━━━ RECORDS SUPPLIED ━━━
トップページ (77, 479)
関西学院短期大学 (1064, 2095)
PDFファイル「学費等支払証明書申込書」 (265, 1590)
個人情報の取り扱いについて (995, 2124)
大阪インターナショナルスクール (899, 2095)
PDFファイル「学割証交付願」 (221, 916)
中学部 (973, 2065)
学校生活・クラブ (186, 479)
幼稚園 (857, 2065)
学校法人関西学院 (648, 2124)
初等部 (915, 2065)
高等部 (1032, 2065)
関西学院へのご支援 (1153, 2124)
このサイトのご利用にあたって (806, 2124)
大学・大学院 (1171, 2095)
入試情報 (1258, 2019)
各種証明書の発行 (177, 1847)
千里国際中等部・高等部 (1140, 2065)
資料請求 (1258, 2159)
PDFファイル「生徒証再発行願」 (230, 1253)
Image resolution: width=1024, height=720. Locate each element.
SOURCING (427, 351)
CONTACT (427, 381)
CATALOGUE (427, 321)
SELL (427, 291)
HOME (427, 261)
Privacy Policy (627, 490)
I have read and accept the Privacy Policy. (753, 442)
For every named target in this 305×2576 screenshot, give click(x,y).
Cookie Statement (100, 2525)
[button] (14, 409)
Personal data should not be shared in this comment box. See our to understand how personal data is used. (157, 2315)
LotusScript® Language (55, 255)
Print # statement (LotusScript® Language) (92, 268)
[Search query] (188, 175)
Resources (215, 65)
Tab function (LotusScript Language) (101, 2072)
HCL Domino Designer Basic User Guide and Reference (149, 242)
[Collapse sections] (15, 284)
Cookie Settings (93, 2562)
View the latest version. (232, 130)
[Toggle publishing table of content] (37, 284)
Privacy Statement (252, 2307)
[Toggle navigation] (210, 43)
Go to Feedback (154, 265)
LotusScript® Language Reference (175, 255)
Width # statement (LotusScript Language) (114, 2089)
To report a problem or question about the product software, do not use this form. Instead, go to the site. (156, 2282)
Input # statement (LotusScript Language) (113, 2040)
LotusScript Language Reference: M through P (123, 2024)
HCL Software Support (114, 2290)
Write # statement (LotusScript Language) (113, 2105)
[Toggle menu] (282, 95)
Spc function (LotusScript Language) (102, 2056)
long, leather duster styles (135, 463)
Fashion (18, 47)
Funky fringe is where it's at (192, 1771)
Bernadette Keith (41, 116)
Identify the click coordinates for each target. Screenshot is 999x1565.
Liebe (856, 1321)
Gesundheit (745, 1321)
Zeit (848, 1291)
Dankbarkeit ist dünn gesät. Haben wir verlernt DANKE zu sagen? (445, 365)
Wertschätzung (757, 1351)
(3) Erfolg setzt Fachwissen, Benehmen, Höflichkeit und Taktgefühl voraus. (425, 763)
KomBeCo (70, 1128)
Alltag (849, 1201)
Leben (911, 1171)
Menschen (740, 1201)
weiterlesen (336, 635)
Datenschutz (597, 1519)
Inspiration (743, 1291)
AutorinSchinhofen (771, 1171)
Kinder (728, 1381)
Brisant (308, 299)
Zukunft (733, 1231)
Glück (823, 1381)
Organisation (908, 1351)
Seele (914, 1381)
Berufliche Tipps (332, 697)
━━━
WHAT THE EXERCISE ASKS
Retype every one of the records above character for character, keeping their order and line breaks.

ANSWER FOR THIS EXERCISE
トップページ (77, 479)
関西学院短期大学 (1064, 2095)
PDFファイル「学費等支払証明書申込書」 (265, 1590)
個人情報の取り扱いについて (995, 2124)
大阪インターナショナルスクール (899, 2095)
PDFファイル「学割証交付願」 (221, 916)
中学部 (973, 2065)
学校生活・クラブ (186, 479)
幼稚園 (857, 2065)
学校法人関西学院 (648, 2124)
初等部 (915, 2065)
高等部 (1032, 2065)
関西学院へのご支援 (1153, 2124)
このサイトのご利用にあたって (806, 2124)
大学・大学院 (1171, 2095)
入試情報 (1258, 2019)
各種証明書の発行 (177, 1847)
千里国際中等部・高等部 (1140, 2065)
資料請求 (1258, 2159)
PDFファイル「生徒証再発行願」 (230, 1253)
Image resolution: width=1024, height=720. Locate each element.
SOURCING (427, 351)
CONTACT (427, 381)
CATALOGUE (427, 321)
SELL (427, 291)
HOME (427, 261)
Privacy Policy (627, 490)
I have read and accept the Privacy Policy. (753, 442)
For every named target in this 305×2576 screenshot, give click(x,y).
Cookie Statement (100, 2525)
[button] (14, 409)
Personal data should not be shared in this comment box. See our to understand how personal data is used. (157, 2315)
LotusScript® Language (55, 255)
Print # statement (LotusScript® Language) (92, 268)
[Search query] (188, 175)
Resources (215, 65)
Tab function (LotusScript Language) (101, 2072)
HCL Domino Designer Basic User Guide and Reference (149, 242)
[Collapse sections] (15, 284)
Cookie Settings (93, 2562)
View the latest version. (232, 130)
[Toggle publishing table of content] (37, 284)
Privacy Statement (252, 2307)
[Toggle navigation] (210, 43)
Go to Feedback (154, 265)
LotusScript® Language Reference (175, 255)
Width # statement (LotusScript Language) (114, 2089)
To report a problem or question about the product software, do not use this form. Instead, go to the site. (156, 2282)
Input # statement (LotusScript Language) (113, 2040)
LotusScript Language Reference: M through P (123, 2024)
HCL Software Support (114, 2290)
Write # statement (LotusScript Language) (113, 2105)
[Toggle menu] (282, 95)
Spc function (LotusScript Language) (102, 2056)
long, leather duster styles (135, 463)
Fashion (18, 47)
Funky fringe is where it's at (192, 1771)
Bernadette Keith (41, 116)
Identify the click coordinates for each target. Screenshot is 999x1565.
Liebe (856, 1321)
Gesundheit (745, 1321)
Zeit (848, 1291)
Dankbarkeit ist dünn gesät. Haben wir verlernt DANKE zu sagen? (445, 365)
Wertschätzung (757, 1351)
(3) Erfolg setzt Fachwissen, Benehmen, Höflichkeit und Taktgefühl voraus. (425, 763)
KomBeCo (70, 1128)
Alltag (849, 1201)
Leben (911, 1171)
Menschen (740, 1201)
weiterlesen (336, 635)
Datenschutz (597, 1519)
Inspiration (743, 1291)
AutorinSchinhofen (771, 1171)
Kinder (728, 1381)
Brisant (308, 299)
Zukunft (733, 1231)
Glück (823, 1381)
Organisation (908, 1351)
Seele (914, 1381)
Berufliche Tipps (332, 697)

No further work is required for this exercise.